I think its stupid having waiting periods to buy a Tool.Just my .02

big rockpile


----------



## zant (Dec 1, 2005)

Buy private sale only...


----------



## CSA again (May 2, 2007)

Mooman
Here in North Carolina theres no waiting period and no paper work if you buy from a private person , even at gun shows. ( lots of private sales at gun shows)

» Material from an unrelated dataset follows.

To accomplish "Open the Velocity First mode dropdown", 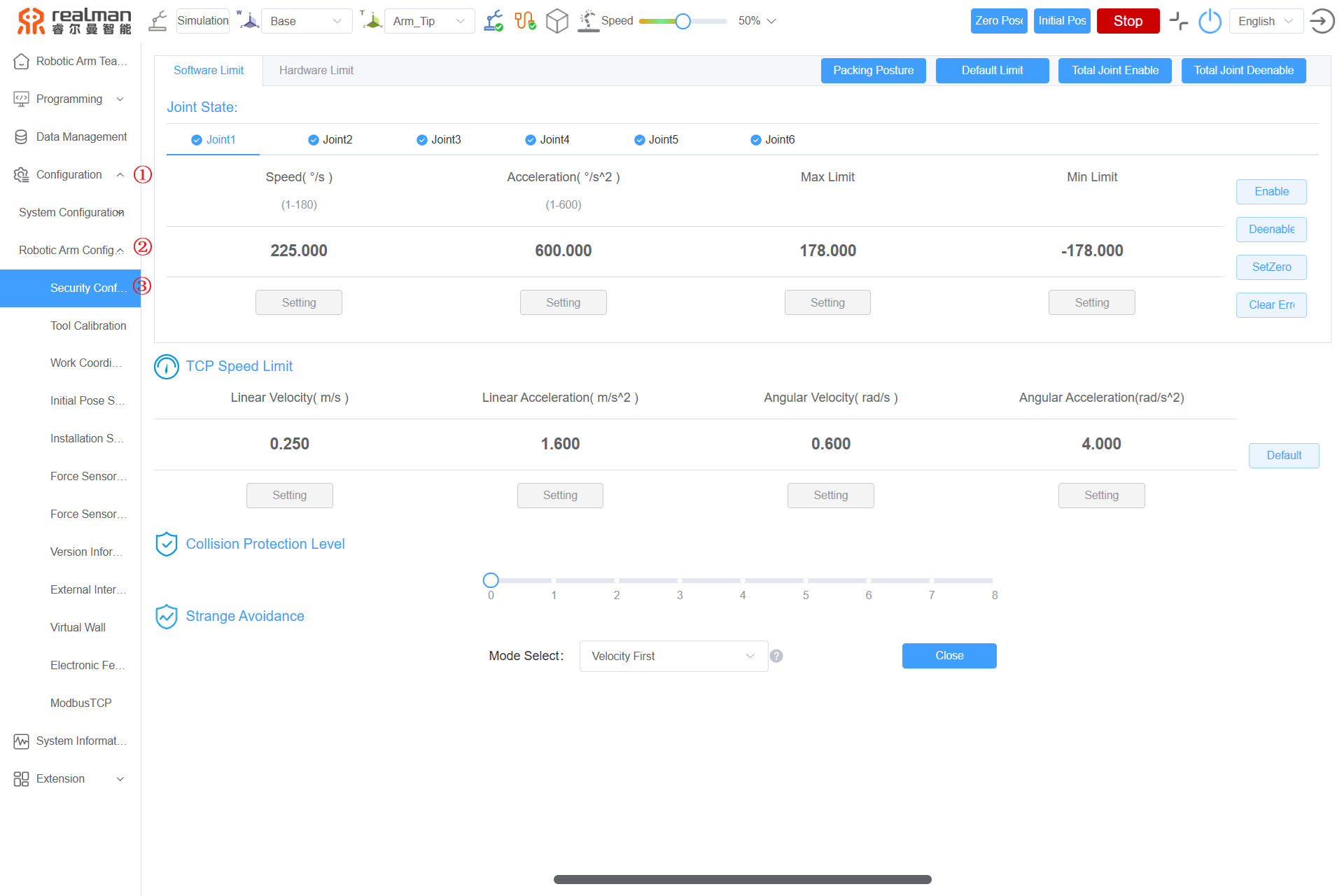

The waiting peroid and paper work only apply if you buy from a dealer


----------



## poorboy (Apr 15, 2006)

big rockpile said:


> poorboy is there still a waiting period on Pistols? I know last time I bought any there was a 10 day waiting period.
> 
> I think its stupid having waiting periods to buy a Tool.Just my .02
> 
> big rockpile


None that I know of Rock, no more STUPID permit either..:icecream:


----------



## Cornhusker (Mar 20, 2003)

Varies from state to state.
In Nebraska there is no waiting period, in gun shops or anywhere else.
That's as it should be.
The one concession we make is we have to have a permit to purchase a handgun.
Takes about 10 minutes and costs $5 at the sheriff's office to get one.
Once you have that, you can buy a handgun anywhere in the state, and you can buy long guns without waiting for them to call it in.
Convicted felons and non-residents need not apply.


----------



## JJ Grandits (Nov 10, 2002)

Just bought a .22 at Dicks yesterday. Went in at 10:00 am, told clerk I wanted the gun. Filled out NICS paperwork and was told after a 10 minute wait that there was a hold on my approval to purchase. Pretty much ticked me off. They called later around 5:00 pm and told me the purchase was approved (what a nice government, ALLOWING me to exercise a right). picked up the gun at 7:00 pm. I think I got a good deal though. It's a Savage Mark II bolt action .22, walnut stock with a 3x-9x power Bushnell scope for $139.99. Should have a lot of fun with it. I'll take it to the range tomarrow if I get a chance to see what it will do.


----------



## emmas_acres (Mar 30, 2008)

Here in VA it is cash n carry for private sales. Dealers paperwork background and done. We do however have the one handgun a month law. Unless you have a concealed permit. Supposedly we are a big gun running state. Who knew? I am just trying to exercise the 2nd.


----------



## Macybaby (Jun 16, 2006)

SD recently repealed the three day waiting period for handguns, there was none for long guns. You don't need a permit to buy, but you do need one for conceal carry.

The main reason I got my CCW permit was because then they waived the 3 day waiting period. I'd have probably got it anyway, but that helped motivate me. Mostly I open carry.

Cathy


----------